- WHAT NEEDS TO BE DONE -
Return the lines of the records verbatim, starting with the line containing "Image resolution: width=243" and continuing through the line containing "tap(19, 171)". Leave the pictures out of your answer.

******************************

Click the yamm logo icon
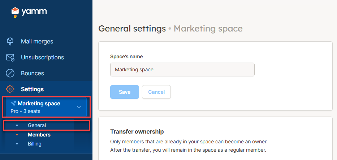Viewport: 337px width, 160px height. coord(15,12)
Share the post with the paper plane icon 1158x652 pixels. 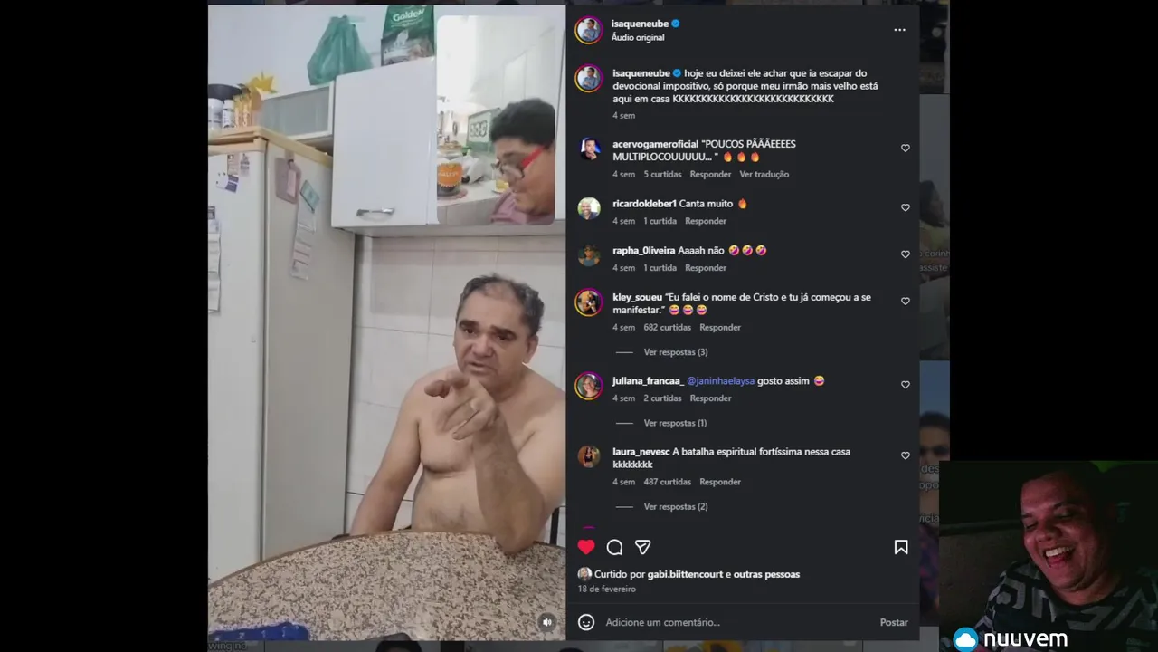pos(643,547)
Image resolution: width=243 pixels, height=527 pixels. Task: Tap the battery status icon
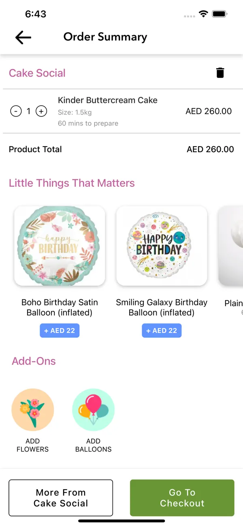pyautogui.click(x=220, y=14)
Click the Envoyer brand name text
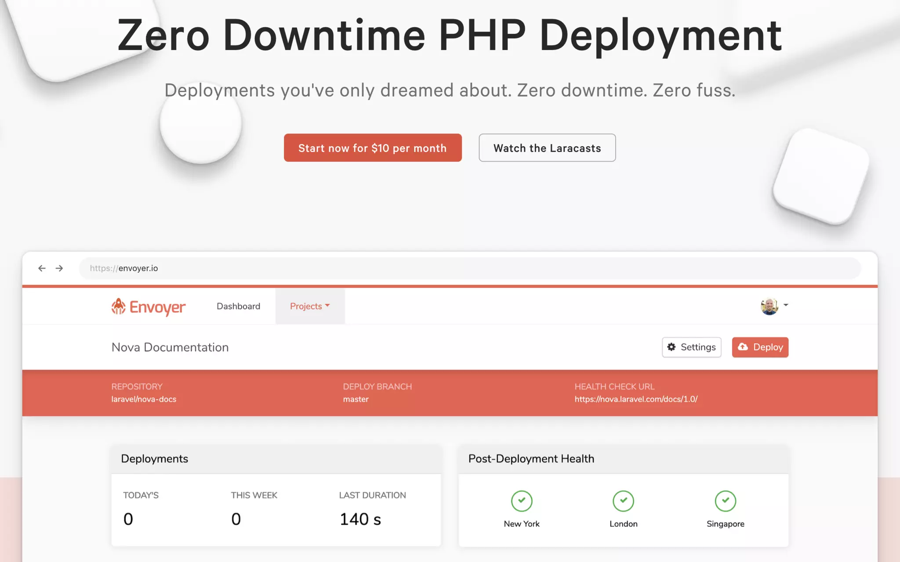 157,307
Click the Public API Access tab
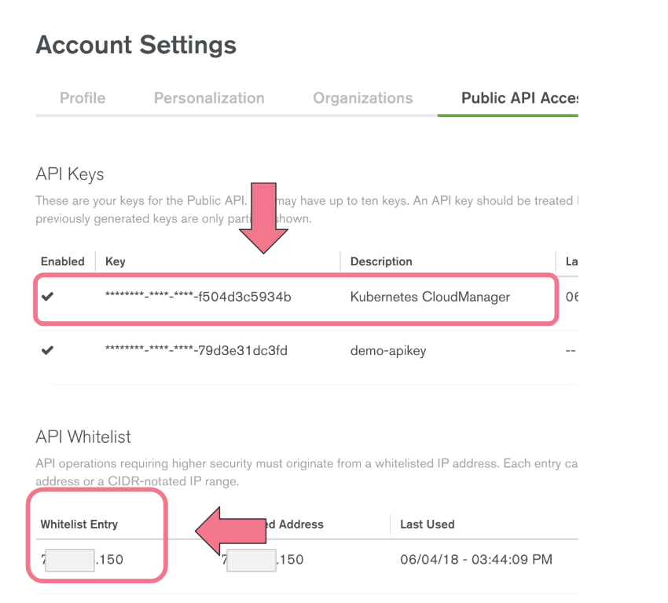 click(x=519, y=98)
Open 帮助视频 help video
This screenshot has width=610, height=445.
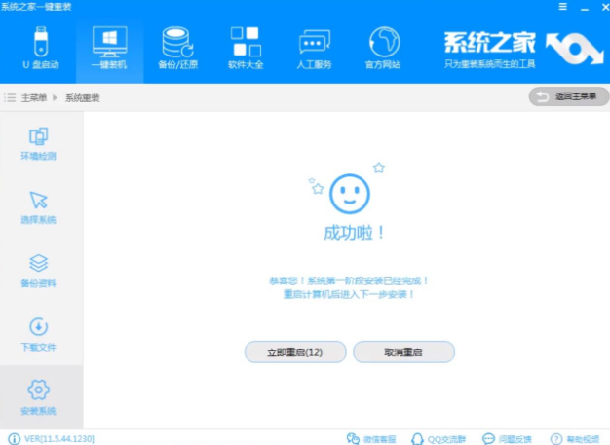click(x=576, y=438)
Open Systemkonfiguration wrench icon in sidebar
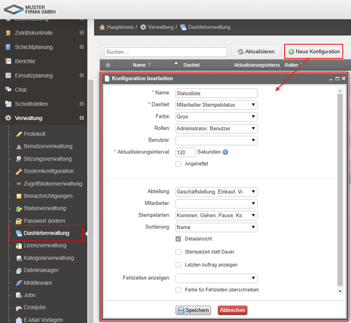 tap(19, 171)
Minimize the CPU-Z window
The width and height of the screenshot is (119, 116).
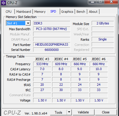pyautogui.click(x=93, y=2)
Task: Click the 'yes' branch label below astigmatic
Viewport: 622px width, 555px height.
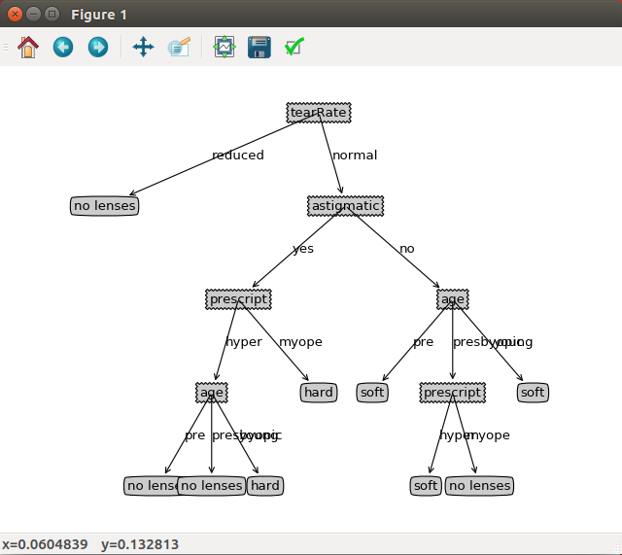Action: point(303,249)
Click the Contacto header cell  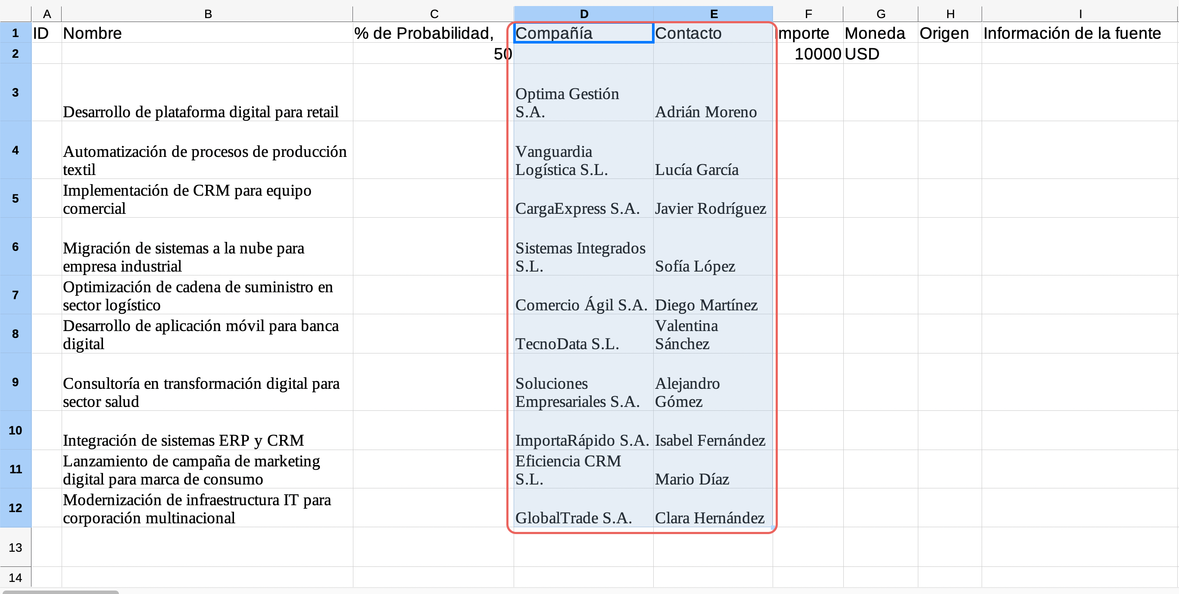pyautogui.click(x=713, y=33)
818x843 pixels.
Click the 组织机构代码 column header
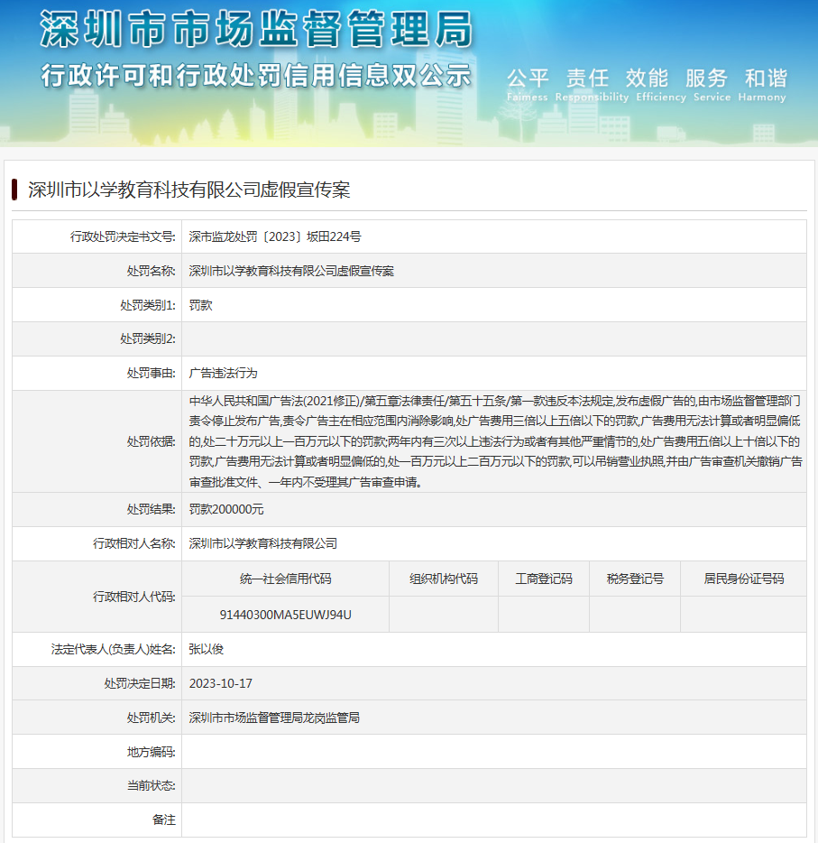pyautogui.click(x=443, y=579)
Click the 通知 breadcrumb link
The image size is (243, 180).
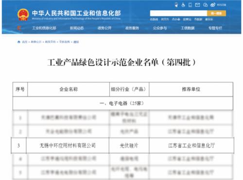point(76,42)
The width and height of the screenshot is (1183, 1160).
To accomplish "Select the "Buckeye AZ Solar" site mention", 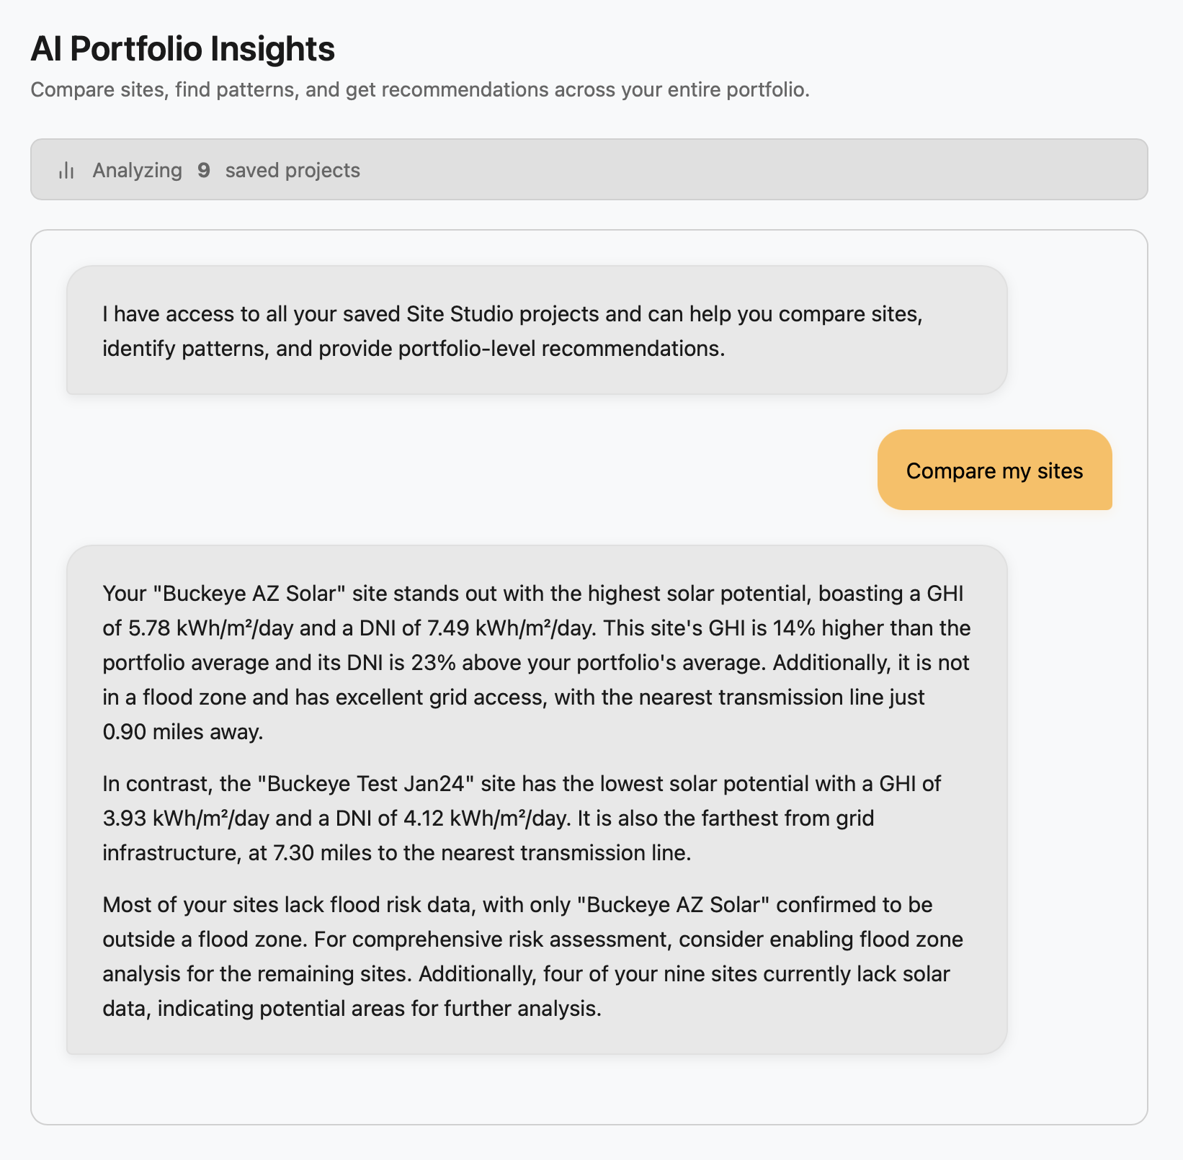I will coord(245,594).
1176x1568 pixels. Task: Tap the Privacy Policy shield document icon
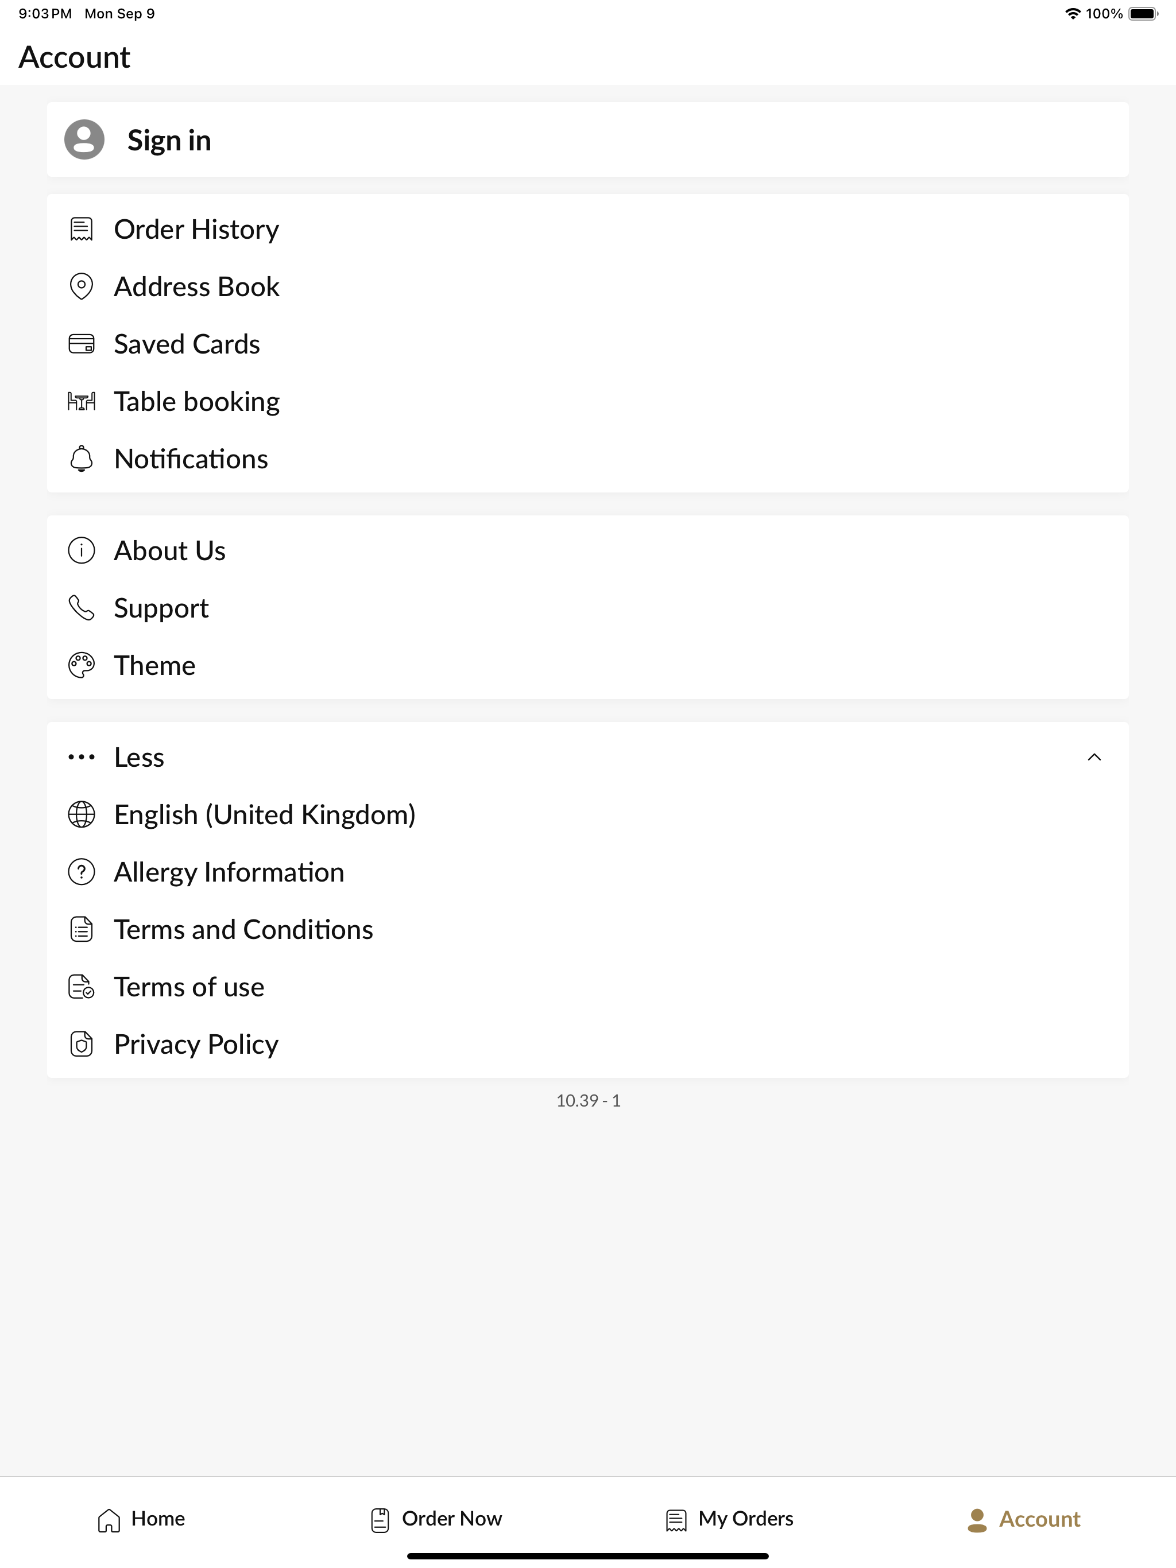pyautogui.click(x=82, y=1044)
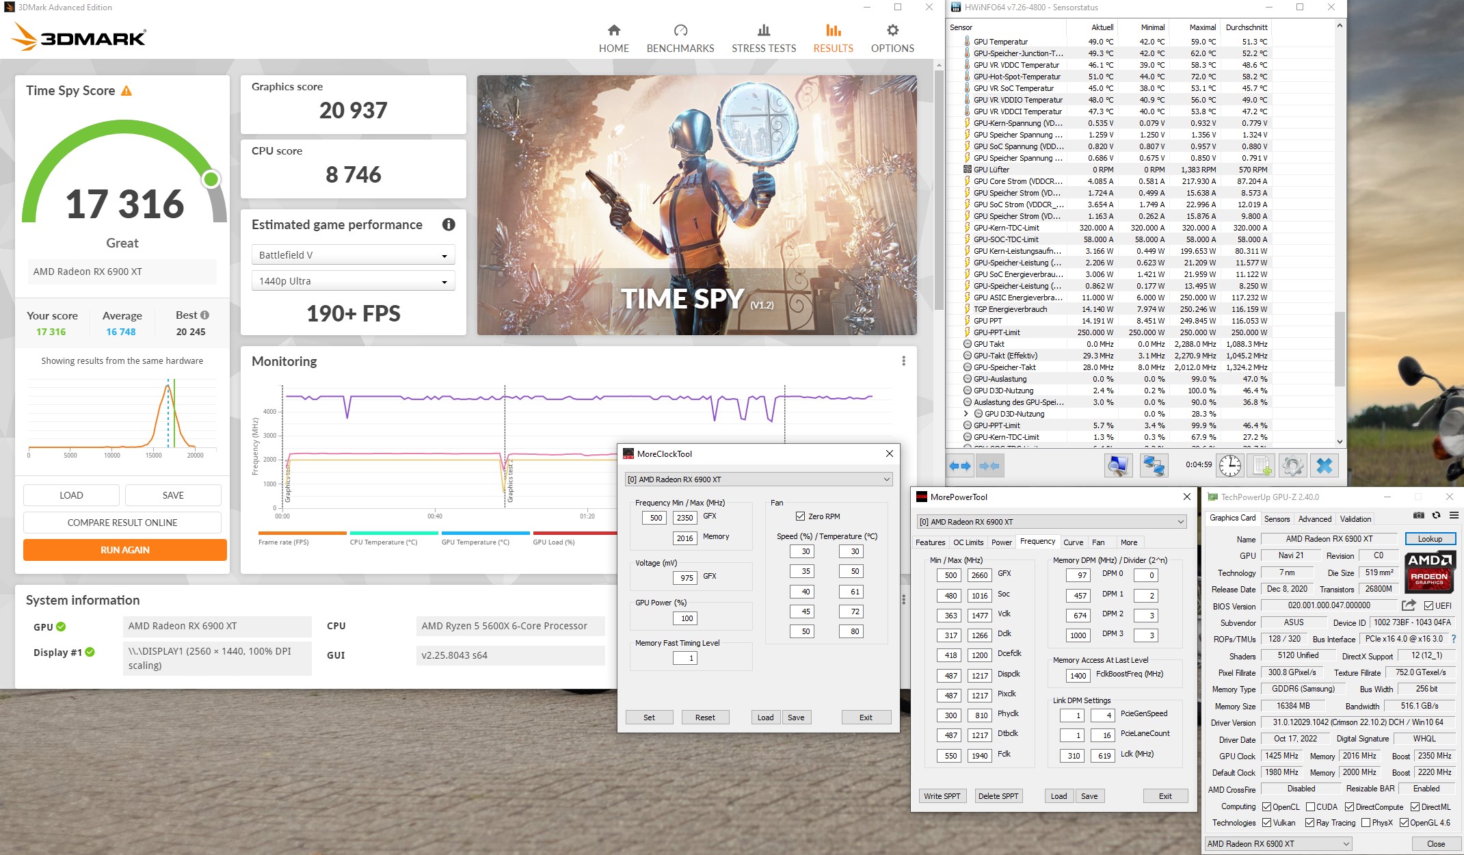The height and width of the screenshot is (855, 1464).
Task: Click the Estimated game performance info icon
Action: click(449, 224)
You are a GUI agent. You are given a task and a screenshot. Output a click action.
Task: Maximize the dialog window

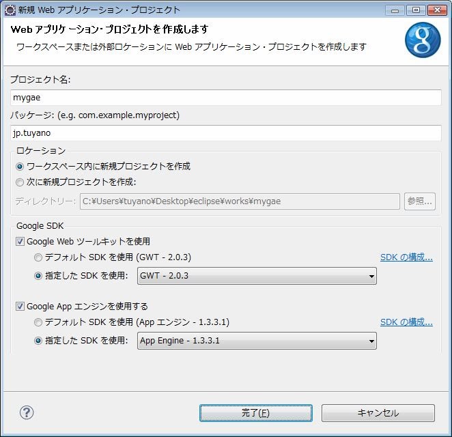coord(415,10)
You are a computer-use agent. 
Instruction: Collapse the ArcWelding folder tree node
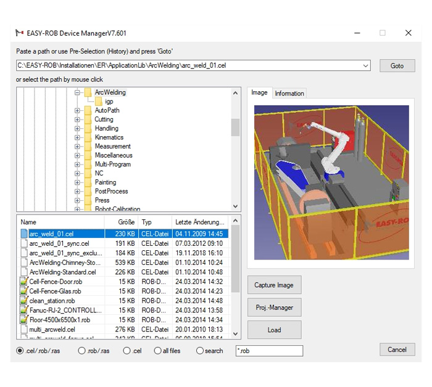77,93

******************************

- REPLY -
Image resolution: width=243 pixels, height=527 pixels. Task: Tap the battery status icon
pyautogui.click(x=220, y=14)
Click the Envoyer brand name text
 157,307
Click the Public API Access tab
 click(x=519, y=98)
Open 帮助视频 help video
This screenshot has width=610, height=445.
click(x=576, y=438)
Open Systemkonfiguration wrench icon in sidebar
 tap(19, 171)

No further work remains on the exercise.